THE TASK
Restate word for word the entries below, starting with the line with "The height and width of the screenshot is (498, 797)." and continuing through the line with "The height and width of the screenshot is (220, 676).". Include both of those lines and no others.

━━ EXERCISE DATA

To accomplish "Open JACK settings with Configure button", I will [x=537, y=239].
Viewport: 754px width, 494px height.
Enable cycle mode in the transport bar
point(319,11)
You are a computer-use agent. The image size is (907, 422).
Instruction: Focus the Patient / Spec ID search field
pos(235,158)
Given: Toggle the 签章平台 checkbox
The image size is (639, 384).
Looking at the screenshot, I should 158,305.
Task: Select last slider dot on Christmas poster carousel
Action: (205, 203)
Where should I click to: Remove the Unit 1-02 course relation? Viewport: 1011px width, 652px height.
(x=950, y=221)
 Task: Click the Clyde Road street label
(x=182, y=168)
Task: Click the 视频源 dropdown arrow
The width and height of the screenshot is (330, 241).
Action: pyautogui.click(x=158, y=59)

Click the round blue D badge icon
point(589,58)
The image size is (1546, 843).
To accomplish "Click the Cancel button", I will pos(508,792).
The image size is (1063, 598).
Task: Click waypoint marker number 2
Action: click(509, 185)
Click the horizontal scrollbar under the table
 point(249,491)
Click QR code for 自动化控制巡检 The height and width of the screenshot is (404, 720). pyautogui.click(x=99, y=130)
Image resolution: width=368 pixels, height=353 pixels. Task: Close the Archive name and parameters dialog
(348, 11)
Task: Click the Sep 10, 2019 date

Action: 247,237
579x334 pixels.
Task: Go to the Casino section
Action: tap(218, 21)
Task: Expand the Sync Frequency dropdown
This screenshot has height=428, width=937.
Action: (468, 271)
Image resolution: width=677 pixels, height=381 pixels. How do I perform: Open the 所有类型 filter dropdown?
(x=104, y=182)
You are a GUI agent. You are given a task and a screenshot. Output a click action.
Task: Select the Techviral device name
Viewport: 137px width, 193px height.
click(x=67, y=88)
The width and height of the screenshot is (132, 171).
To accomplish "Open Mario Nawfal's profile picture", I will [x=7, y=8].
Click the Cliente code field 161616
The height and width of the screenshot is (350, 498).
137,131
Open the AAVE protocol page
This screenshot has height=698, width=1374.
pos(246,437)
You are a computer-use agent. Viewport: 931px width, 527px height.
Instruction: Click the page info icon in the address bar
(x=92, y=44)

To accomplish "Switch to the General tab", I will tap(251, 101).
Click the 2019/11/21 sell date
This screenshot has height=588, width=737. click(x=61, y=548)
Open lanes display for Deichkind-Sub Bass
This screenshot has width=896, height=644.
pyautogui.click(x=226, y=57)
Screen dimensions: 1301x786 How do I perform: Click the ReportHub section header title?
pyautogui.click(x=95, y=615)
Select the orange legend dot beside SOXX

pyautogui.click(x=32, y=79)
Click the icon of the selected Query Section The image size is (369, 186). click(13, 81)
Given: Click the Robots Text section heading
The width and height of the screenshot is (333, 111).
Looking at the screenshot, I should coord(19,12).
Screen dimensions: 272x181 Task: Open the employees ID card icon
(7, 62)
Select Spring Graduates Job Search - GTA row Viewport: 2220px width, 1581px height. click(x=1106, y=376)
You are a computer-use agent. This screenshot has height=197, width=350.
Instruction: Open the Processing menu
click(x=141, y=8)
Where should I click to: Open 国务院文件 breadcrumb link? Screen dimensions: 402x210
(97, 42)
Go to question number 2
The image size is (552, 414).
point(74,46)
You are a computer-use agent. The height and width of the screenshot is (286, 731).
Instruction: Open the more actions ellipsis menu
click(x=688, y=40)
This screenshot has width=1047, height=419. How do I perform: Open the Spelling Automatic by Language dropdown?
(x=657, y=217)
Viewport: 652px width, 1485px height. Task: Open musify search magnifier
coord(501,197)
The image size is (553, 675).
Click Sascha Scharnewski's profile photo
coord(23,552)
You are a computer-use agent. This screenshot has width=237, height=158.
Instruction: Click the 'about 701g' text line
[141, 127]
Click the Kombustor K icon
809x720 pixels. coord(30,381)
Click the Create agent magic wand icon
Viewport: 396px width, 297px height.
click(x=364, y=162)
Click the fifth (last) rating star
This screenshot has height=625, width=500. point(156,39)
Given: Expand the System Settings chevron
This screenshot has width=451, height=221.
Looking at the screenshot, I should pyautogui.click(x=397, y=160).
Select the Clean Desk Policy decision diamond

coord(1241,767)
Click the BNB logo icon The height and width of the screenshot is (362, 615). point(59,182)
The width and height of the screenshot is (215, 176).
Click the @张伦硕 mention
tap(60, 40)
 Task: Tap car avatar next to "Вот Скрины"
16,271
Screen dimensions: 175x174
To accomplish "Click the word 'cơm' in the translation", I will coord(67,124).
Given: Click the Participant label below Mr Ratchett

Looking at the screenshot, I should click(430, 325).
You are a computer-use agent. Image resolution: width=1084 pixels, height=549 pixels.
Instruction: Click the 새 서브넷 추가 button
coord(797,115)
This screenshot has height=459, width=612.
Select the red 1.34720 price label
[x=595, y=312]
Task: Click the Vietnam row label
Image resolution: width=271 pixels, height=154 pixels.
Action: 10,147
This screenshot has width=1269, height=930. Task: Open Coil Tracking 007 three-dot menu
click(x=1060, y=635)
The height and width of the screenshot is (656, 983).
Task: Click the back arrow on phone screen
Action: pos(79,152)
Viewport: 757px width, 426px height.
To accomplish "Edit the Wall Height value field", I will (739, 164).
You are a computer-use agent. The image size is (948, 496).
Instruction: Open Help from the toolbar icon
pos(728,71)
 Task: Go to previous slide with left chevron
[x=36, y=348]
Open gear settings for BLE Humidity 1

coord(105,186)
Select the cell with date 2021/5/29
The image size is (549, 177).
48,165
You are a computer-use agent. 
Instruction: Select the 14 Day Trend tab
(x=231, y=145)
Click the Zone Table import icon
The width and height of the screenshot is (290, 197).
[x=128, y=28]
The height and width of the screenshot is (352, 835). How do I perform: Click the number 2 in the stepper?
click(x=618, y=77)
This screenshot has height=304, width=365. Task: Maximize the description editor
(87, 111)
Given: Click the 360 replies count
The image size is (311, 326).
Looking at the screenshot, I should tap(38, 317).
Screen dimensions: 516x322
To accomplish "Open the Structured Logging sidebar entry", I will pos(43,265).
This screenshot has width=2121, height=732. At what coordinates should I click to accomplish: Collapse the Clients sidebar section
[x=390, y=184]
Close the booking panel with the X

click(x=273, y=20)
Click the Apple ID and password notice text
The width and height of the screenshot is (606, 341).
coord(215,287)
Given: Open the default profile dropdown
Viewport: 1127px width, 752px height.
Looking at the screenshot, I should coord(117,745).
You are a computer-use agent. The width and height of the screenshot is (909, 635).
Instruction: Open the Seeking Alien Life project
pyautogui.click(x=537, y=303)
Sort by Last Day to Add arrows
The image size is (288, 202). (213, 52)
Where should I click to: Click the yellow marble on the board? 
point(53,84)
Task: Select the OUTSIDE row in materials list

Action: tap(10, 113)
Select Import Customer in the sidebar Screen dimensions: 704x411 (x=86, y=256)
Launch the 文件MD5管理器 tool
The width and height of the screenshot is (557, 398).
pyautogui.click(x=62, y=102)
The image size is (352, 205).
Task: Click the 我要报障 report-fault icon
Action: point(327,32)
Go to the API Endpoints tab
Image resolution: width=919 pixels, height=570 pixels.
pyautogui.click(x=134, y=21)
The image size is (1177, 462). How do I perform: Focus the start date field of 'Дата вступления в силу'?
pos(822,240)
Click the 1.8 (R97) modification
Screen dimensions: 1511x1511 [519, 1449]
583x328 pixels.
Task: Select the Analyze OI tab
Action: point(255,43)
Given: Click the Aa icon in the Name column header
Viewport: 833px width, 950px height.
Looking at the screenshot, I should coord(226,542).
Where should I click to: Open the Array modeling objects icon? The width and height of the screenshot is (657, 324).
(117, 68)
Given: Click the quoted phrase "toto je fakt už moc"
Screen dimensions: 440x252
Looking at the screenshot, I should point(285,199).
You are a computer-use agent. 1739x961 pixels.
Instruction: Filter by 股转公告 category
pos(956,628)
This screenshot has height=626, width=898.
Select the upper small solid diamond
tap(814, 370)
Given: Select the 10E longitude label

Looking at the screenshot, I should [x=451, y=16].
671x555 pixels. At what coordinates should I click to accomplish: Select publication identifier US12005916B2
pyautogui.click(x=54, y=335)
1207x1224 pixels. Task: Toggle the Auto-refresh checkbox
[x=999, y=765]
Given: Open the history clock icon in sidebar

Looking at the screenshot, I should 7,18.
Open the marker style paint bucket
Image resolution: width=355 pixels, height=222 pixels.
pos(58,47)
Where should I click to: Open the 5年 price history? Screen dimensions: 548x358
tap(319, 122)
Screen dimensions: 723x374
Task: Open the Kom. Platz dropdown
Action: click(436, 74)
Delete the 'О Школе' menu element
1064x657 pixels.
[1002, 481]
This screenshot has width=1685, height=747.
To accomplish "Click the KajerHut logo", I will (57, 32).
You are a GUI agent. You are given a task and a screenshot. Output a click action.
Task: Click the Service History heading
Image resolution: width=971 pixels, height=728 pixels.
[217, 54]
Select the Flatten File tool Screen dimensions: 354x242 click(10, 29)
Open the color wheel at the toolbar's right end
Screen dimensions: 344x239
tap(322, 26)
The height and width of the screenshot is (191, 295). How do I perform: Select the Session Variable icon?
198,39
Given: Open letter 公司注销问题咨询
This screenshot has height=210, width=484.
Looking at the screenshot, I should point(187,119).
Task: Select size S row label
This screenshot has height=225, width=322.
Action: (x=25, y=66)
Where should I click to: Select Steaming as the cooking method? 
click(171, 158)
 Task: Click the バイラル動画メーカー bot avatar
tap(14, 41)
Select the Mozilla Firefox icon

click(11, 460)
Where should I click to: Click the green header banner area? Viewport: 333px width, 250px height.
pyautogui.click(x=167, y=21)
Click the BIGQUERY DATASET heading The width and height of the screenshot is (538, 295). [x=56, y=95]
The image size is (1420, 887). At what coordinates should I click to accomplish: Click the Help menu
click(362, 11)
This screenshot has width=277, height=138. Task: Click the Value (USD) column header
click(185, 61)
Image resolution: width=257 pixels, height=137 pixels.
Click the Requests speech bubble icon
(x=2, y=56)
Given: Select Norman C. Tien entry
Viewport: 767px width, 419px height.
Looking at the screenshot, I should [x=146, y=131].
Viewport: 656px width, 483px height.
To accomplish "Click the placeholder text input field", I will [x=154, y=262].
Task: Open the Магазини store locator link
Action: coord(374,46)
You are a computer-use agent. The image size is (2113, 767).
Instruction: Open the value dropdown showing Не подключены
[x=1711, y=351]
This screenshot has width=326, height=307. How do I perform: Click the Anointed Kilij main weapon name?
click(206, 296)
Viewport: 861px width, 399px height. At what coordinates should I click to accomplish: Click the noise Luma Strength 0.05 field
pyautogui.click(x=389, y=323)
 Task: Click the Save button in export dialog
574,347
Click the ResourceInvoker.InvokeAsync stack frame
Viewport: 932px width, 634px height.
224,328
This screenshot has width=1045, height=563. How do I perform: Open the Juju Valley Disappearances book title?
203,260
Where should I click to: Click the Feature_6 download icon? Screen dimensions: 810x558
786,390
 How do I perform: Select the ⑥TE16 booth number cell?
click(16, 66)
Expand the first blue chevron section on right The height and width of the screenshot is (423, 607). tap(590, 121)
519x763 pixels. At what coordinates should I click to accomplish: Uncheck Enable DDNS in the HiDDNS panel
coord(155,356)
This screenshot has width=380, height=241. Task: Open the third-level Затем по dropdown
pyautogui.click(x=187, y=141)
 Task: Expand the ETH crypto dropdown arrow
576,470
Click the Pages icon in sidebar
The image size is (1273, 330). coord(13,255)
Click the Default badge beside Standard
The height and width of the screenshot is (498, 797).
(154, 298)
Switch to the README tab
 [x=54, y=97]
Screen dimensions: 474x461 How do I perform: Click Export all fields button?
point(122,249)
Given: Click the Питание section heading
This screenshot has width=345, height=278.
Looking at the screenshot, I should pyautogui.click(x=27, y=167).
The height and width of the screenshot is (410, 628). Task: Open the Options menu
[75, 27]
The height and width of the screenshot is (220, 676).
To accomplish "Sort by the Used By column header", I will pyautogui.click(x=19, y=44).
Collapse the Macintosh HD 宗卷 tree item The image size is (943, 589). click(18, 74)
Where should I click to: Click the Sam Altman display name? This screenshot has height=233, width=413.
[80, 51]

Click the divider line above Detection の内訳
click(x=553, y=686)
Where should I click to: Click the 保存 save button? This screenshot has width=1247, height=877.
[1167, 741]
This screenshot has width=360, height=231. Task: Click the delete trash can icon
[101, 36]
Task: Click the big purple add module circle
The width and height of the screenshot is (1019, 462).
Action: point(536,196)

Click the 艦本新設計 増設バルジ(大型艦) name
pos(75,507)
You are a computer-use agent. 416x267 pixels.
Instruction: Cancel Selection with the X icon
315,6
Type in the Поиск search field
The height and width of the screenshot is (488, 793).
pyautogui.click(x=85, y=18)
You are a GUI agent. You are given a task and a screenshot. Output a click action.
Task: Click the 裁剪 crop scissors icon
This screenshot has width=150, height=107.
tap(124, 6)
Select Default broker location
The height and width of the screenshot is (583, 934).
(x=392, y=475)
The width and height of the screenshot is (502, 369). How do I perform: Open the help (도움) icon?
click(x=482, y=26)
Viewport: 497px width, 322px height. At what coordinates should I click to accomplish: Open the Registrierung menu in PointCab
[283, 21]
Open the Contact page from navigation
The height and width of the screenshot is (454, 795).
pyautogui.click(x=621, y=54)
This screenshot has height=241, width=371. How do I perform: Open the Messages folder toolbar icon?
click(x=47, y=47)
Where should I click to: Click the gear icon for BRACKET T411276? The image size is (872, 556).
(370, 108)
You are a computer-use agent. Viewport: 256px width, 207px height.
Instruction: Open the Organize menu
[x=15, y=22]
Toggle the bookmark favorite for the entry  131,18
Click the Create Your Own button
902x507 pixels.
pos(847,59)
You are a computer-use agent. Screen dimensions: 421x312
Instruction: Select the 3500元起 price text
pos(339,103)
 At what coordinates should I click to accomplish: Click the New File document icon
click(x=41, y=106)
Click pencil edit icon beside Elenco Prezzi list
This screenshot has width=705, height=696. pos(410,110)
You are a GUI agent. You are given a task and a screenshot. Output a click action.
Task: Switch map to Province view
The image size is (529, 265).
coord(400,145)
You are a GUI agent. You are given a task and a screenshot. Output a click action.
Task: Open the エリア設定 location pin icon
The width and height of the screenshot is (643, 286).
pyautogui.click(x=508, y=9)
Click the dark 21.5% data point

━━━━

ANSWER AREA
The height and width of the screenshot is (498, 797).
(154, 298)
Switch to the README tab
 [x=54, y=97]
Screen dimensions: 474x461 How do I perform: Click Export all fields button?
point(122,249)
Given: Click the Питание section heading
This screenshot has width=345, height=278.
Looking at the screenshot, I should pyautogui.click(x=27, y=167).
The height and width of the screenshot is (410, 628). Task: Open the Options menu
[75, 27]
The height and width of the screenshot is (220, 676).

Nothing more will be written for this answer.